After police arrived and searched the limousine, several officer arrived and searched the two motor coaches with the help of drug-sniffing dogs. Inside, they found beer, liquor and champagne in coolers and backpacks.
The drivers of both buses -- from Woodlawn Motor Coach Inc. and Gunther's Charters -- told police they did not know their passengers had brought alcohol aboard. The drivers were not charged.
"It's really difficult to charge the driver if he says he didn't see the alcohol and we have no one else to say that he did," said E. Jay Miller, a Baltimore County police spokesman.
Officials of neither bus company could be reached for comment yesterday.
The arrested student faces disciplinary action, including expulsion, according to Loch Raven Principal G. Keith Harmeyer. He likely would receive his diploma but would be barred from attending graduation ceremonies, the principal said.
The incident was the second in a week in which police were called to a Baltimore area prom on a tip from Ms. Nelson that students were using the buses as traveling bars.
2nd prom to be disrupted
On May 20, 16 seniors at the Bryn Mawr School -- a prestigious north Baltimore girls' school -- were sent home from their prom at Towson State University after a bus they had hired was found littered with empty beer cans and bottles.
The Bryn Mawr students also faced school-related punishment, although all would be allowed to graduate, said Marlene David, Bryn Mawr's upper school director.
Ms.

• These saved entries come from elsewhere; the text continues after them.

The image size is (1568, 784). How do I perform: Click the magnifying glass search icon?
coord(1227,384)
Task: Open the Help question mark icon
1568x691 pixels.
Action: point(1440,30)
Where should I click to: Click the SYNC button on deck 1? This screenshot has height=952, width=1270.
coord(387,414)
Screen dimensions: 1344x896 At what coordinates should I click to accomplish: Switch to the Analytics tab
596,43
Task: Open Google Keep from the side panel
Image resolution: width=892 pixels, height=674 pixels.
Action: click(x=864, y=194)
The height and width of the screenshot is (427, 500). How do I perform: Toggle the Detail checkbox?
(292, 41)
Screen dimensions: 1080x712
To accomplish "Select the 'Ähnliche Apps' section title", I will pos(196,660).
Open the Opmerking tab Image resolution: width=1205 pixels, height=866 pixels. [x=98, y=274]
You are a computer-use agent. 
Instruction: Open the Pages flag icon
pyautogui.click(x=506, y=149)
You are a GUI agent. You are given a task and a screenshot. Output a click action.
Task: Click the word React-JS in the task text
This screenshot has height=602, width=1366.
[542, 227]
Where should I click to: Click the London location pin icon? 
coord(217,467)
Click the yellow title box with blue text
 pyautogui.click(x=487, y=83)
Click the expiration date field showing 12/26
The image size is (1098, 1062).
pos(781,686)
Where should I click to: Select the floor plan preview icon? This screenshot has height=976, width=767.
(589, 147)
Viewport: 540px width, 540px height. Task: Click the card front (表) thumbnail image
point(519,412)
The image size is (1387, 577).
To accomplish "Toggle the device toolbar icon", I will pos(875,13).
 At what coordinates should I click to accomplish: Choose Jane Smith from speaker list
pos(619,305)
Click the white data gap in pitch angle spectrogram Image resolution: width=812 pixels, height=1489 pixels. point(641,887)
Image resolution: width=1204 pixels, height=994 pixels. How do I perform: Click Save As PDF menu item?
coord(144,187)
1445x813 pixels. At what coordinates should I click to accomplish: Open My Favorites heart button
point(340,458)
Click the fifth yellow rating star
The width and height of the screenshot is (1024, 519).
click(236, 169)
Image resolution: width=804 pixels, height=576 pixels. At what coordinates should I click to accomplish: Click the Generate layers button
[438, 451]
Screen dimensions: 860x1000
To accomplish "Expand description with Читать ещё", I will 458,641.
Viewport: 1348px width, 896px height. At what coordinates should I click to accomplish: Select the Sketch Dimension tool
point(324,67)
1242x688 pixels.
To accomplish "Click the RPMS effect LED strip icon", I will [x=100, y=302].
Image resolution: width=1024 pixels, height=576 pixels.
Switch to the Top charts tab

Nelson said yesterday she informed police because she was outraged that some association members lost business when students rejected the use of limousines in favor of the party buses.
"The kids got word that in the limos there's a prom promise, and we won't let them drink, so they opt for the party buses," she said.
More than 70 area limousine companies signed the no-alcohol pledges written by Michael M. Gimbel, director of Baltimore County's Office of Substance Abuse.
"No matter what we do, no matter how hard we work, a small percentage of kids are going to party and drink," Mr. Gimbel said yesterday. "Parents should not let their kids rent buses for the purpose of letting them drink."
On Friday, a group of Loch Raven students hired two buses to take them from the school's parking lot in Towson to the prom at the Hunt Valley Inn. But instead of going directly to theparty, the buses stopped at students' homes to load up on alcohol, Mr. Harmeyer said.
"I think it's a shame that students can't go one night without
drinking," Mr. Harmeyer said. "That they repudiate the message we've been sending is a darn shame."
'It was just so sad'
That the prom was tainted by drugs and alcohol was especially frustrating for Mary Ann Shockley, an organizer of the post-prom party and a member of the school's Parent, Teacher and Student Association.
The school last month was recognized as having the county's most effective drug and alcohol awareness program.
"We were sad to hear that this had happened," she said. "We know how hard we worked all year to provide this safe alternative to drinking. It was just so sad."
Despite the incident at the prom, the post-prom party at the clubhouse at Oregon Ridge Park was a success, Ms. Shockley said. More than 85 percent of the students who attended the prom made it to the after-hours party.